### PASSAGE GIVEN ###

In the 1950's Warren Buffett, of course, had much less money to invest than he did today. This allowed him to invest in smaller companies that would have no impact on Berkshire Hathaway's massive investment portfolio today. On the other hand, individual investor portfolios are plenty small enough to be able to benefit from any upside in a small cap stock (unless you are Bill Gates). Therefore, it is important we don't avoid small caps. Instead, individual investors would do well to seek out great small cap opportunities.
Three Solid Small Cap Investments For The Long Haul
Below I've picked out some small cap companies with Buffett-like characteristics: Sustainable economics, a profitable business model, and a healthy balance sheet:
BJ's Restaurants (NASDAQ: BJRI) excels by offering a more contemporary, higher quality, "casual-plus" dining experience for the same amount of money as the typical casual dining restaurants. As the $87 billion casual dining market struggles as a result of "fast casual" concepts like Chipoltle Mexican Grill and Panera Bread, BJ's home-brewed beer, American food, and warm atmosphere continue to resonate with customers.
BJ's offers more for less, giving customers a "casual-plus" dining experience at a an average check per customer of $13.50, just $0.50 higher than Brinker International's Chili's and more than a dollar less than steakhouse Texas Roadhouse. With a large portion of sales coming from high-margin beer and pizza sales, BJ's is able to maintain gross margins around 40%. Furthermore, its debt free expansion is nowhere near complete; Management plans to grow the number of its locations from its current 130 to 425.

### DATASET RECORDS ###

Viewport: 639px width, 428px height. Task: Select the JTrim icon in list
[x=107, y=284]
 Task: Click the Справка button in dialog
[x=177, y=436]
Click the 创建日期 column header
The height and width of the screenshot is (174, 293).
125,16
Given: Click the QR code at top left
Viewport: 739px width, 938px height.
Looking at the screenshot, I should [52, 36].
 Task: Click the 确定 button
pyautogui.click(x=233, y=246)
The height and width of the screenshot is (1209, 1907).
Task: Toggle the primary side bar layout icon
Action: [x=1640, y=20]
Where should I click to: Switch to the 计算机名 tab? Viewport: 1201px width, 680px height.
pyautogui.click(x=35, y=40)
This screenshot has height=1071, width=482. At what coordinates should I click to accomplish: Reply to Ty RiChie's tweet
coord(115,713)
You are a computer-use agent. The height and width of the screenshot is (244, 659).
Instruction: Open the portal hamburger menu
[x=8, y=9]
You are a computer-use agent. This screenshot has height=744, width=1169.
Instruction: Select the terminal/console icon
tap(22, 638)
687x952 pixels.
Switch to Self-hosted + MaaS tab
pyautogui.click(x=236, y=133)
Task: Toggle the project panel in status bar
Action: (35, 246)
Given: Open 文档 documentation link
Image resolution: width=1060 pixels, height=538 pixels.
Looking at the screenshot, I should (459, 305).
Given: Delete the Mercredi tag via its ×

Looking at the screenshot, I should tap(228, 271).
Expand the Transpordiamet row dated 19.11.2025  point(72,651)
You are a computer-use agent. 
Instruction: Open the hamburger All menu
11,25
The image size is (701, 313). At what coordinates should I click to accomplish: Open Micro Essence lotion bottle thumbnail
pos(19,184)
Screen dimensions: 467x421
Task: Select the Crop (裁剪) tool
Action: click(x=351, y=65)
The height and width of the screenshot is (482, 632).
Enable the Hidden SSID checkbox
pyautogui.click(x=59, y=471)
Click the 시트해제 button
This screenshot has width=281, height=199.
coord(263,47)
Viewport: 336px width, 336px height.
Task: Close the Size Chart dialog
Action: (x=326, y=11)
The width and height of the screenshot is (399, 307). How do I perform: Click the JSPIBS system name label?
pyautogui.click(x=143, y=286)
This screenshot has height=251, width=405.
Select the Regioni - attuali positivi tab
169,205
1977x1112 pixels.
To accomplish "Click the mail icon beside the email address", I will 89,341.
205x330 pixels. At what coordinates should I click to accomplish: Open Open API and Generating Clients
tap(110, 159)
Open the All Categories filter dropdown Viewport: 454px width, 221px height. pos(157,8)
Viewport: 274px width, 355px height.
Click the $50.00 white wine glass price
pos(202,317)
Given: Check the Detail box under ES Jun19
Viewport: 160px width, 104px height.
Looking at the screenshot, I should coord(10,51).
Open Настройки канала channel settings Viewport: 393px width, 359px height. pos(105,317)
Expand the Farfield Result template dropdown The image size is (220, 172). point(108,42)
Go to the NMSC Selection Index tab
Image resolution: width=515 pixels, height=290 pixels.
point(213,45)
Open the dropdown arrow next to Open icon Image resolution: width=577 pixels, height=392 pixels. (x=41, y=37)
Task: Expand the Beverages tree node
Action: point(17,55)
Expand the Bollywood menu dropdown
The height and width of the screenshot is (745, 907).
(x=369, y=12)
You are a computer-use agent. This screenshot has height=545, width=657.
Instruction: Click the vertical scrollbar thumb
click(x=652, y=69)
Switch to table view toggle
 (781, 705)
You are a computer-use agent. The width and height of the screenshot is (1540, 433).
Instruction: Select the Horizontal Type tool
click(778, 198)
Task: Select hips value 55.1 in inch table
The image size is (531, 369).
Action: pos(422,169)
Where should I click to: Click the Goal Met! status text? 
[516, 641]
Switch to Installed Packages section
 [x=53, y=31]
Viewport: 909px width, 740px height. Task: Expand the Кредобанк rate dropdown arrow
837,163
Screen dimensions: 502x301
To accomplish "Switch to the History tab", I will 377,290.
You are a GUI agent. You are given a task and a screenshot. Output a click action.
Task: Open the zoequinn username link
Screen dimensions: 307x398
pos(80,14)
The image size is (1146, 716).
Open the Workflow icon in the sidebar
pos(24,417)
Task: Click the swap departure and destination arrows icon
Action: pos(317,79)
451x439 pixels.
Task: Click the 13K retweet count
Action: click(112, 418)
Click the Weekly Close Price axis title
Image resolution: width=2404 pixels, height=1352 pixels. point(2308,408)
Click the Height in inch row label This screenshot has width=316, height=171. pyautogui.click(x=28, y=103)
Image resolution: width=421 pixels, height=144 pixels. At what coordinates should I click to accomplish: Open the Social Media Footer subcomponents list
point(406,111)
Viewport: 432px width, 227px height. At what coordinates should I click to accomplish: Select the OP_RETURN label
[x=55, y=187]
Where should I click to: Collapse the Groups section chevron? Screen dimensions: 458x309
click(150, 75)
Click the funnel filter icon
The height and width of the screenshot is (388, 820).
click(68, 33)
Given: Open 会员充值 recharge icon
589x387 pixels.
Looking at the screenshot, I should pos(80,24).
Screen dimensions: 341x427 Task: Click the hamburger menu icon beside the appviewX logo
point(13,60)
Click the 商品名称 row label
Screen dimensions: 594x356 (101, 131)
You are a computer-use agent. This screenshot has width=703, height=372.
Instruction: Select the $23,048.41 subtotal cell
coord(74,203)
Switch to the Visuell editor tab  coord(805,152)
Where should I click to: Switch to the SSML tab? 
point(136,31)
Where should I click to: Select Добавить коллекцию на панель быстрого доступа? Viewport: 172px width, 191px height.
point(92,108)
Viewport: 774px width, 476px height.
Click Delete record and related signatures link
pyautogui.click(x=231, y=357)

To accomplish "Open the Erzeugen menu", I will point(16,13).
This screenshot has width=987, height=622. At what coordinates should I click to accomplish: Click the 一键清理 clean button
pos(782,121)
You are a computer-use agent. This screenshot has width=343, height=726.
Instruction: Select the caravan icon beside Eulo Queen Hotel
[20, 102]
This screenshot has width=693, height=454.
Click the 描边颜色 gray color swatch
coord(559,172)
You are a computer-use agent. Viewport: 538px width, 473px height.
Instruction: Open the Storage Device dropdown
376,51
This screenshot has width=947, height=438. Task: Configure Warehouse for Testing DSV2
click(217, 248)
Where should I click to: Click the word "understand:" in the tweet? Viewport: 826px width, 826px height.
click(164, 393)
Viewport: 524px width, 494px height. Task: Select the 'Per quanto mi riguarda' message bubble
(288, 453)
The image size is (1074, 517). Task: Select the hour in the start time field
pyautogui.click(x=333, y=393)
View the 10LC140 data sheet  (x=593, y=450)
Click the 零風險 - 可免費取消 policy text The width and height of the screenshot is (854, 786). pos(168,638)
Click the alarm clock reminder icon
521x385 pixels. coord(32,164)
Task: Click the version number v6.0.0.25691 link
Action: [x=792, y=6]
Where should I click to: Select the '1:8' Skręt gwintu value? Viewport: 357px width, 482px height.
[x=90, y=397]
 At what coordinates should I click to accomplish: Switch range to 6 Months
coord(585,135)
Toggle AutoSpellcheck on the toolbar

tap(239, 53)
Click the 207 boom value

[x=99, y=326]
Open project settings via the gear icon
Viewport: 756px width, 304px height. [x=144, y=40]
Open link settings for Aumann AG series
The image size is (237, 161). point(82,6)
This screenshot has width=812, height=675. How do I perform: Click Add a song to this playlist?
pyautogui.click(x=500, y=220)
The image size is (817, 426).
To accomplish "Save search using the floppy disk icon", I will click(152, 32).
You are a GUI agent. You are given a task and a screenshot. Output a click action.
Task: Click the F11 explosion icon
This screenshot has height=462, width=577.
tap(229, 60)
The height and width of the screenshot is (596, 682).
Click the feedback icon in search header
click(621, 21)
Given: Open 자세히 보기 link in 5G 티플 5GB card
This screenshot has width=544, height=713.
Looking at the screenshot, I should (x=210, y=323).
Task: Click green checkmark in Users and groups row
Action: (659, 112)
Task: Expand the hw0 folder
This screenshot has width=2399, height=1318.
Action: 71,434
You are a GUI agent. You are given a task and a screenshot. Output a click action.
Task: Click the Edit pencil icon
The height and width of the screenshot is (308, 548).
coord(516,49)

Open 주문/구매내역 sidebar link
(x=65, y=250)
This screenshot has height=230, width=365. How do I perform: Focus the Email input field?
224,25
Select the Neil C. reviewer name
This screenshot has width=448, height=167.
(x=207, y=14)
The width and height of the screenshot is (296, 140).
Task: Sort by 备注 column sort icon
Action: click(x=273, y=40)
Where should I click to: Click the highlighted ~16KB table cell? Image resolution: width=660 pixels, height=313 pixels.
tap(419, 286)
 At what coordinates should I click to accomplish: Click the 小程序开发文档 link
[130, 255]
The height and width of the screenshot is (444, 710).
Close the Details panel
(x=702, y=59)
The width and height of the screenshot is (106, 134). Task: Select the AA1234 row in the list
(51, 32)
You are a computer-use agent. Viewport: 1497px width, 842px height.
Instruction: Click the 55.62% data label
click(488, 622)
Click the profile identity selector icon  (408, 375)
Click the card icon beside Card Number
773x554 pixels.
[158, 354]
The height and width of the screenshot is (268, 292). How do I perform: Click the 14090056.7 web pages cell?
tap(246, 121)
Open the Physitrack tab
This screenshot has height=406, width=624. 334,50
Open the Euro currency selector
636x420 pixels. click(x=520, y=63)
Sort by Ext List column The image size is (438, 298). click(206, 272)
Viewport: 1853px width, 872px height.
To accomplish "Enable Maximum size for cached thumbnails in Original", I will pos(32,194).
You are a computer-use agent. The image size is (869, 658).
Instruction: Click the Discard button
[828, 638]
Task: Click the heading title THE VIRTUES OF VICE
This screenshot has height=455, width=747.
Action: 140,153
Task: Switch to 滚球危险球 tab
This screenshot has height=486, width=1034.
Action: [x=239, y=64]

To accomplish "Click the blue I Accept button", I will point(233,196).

###

## [GOAL]
In the small cap investing text, how many locations does BJ's Restaurants management plan to reach, and how many does it have now? Rely only on the small cap investing text for the answer.

## [EXERCISE RESPONSE]
Management plans to grow from its current 130 locations to 425.